**Activity:**
Begin at the line containing "Instruction: Click the Discuss button" and reproduce every line through the end of the entries below. Nothing else should appear.

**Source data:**
== Segment start ==

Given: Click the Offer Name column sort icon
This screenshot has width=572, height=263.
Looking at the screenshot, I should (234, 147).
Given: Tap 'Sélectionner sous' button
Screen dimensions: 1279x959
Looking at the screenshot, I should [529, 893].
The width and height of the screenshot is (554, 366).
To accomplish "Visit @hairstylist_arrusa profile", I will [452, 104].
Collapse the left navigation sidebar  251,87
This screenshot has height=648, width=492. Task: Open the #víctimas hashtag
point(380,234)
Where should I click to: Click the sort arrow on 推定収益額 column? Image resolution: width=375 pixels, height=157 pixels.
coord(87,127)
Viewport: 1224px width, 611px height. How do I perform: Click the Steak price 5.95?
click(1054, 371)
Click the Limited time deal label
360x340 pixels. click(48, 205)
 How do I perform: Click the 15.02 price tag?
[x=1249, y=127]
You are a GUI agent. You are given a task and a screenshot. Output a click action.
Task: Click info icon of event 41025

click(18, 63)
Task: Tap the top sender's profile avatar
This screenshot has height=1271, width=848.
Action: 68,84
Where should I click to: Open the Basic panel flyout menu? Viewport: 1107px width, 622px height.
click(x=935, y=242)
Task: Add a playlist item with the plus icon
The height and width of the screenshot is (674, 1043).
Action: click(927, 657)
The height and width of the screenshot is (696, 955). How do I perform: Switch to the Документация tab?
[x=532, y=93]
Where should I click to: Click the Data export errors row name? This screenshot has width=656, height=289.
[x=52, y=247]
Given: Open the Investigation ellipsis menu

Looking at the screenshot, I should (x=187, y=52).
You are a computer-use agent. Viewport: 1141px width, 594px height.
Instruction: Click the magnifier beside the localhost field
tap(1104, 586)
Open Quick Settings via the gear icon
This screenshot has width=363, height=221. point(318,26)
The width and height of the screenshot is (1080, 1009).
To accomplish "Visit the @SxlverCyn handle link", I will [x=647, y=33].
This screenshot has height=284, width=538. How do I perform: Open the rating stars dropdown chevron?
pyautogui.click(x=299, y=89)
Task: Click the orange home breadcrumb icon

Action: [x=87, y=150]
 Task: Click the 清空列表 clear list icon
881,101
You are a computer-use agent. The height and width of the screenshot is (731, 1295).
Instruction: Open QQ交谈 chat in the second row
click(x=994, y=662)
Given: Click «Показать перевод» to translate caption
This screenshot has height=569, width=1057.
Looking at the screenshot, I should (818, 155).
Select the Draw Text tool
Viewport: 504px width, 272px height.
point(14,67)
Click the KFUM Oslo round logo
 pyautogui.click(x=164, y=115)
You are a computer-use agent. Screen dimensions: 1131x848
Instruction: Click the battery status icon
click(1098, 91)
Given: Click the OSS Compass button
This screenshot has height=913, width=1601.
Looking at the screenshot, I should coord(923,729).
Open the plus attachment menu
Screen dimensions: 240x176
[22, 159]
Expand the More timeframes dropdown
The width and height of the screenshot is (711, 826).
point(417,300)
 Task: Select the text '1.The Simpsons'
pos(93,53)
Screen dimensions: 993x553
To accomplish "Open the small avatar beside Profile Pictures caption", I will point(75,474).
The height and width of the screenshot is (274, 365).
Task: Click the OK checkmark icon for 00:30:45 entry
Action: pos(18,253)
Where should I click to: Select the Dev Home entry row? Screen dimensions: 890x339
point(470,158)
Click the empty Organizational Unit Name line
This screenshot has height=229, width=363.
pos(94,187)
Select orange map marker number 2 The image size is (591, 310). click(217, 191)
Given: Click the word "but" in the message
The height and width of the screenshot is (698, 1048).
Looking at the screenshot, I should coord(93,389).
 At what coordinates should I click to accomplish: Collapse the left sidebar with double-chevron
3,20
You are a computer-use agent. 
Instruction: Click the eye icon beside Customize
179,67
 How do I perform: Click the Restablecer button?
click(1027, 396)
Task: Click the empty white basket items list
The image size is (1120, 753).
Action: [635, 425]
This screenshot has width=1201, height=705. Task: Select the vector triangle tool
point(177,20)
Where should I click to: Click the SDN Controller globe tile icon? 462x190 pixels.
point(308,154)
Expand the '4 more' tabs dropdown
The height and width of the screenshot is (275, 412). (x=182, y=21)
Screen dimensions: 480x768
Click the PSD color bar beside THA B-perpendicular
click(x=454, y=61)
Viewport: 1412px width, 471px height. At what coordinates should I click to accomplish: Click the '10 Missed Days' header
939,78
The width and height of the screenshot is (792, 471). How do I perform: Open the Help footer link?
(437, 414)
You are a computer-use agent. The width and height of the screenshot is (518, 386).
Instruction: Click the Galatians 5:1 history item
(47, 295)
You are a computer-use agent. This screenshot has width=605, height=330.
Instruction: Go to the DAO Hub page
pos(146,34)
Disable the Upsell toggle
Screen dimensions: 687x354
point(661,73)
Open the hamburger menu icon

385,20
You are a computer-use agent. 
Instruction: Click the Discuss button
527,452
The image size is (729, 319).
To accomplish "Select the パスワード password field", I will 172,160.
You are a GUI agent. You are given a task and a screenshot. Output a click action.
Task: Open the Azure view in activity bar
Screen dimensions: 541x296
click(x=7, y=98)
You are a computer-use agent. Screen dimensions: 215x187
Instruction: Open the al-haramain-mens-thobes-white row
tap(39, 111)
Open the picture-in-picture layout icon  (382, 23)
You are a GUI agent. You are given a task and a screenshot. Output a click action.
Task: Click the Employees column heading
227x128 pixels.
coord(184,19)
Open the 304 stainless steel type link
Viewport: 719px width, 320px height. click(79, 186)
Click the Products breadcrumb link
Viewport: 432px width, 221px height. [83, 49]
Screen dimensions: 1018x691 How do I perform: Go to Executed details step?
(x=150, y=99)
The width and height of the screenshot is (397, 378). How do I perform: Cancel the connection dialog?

== Segment end ==

**Output for this exercise:**
Instruction: Click the Discuss button
527,452
The image size is (729, 319).
To accomplish "Select the パスワード password field", I will 172,160.
You are a GUI agent. You are given a task and a screenshot. Output a click action.
Task: Open the Azure view in activity bar
Screen dimensions: 541x296
click(x=7, y=98)
You are a computer-use agent. Screen dimensions: 215x187
Instruction: Open the al-haramain-mens-thobes-white row
tap(39, 111)
Open the picture-in-picture layout icon  (382, 23)
You are a GUI agent. You are given a task and a screenshot. Output a click action.
Task: Click the Employees column heading
227x128 pixels.
coord(184,19)
Open the 304 stainless steel type link
Viewport: 719px width, 320px height. click(79, 186)
Click the Products breadcrumb link
Viewport: 432px width, 221px height. [83, 49]
Screen dimensions: 1018x691 How do I perform: Go to Executed details step?
(x=150, y=99)
The width and height of the screenshot is (397, 378). How do I perform: Cancel the connection dialog?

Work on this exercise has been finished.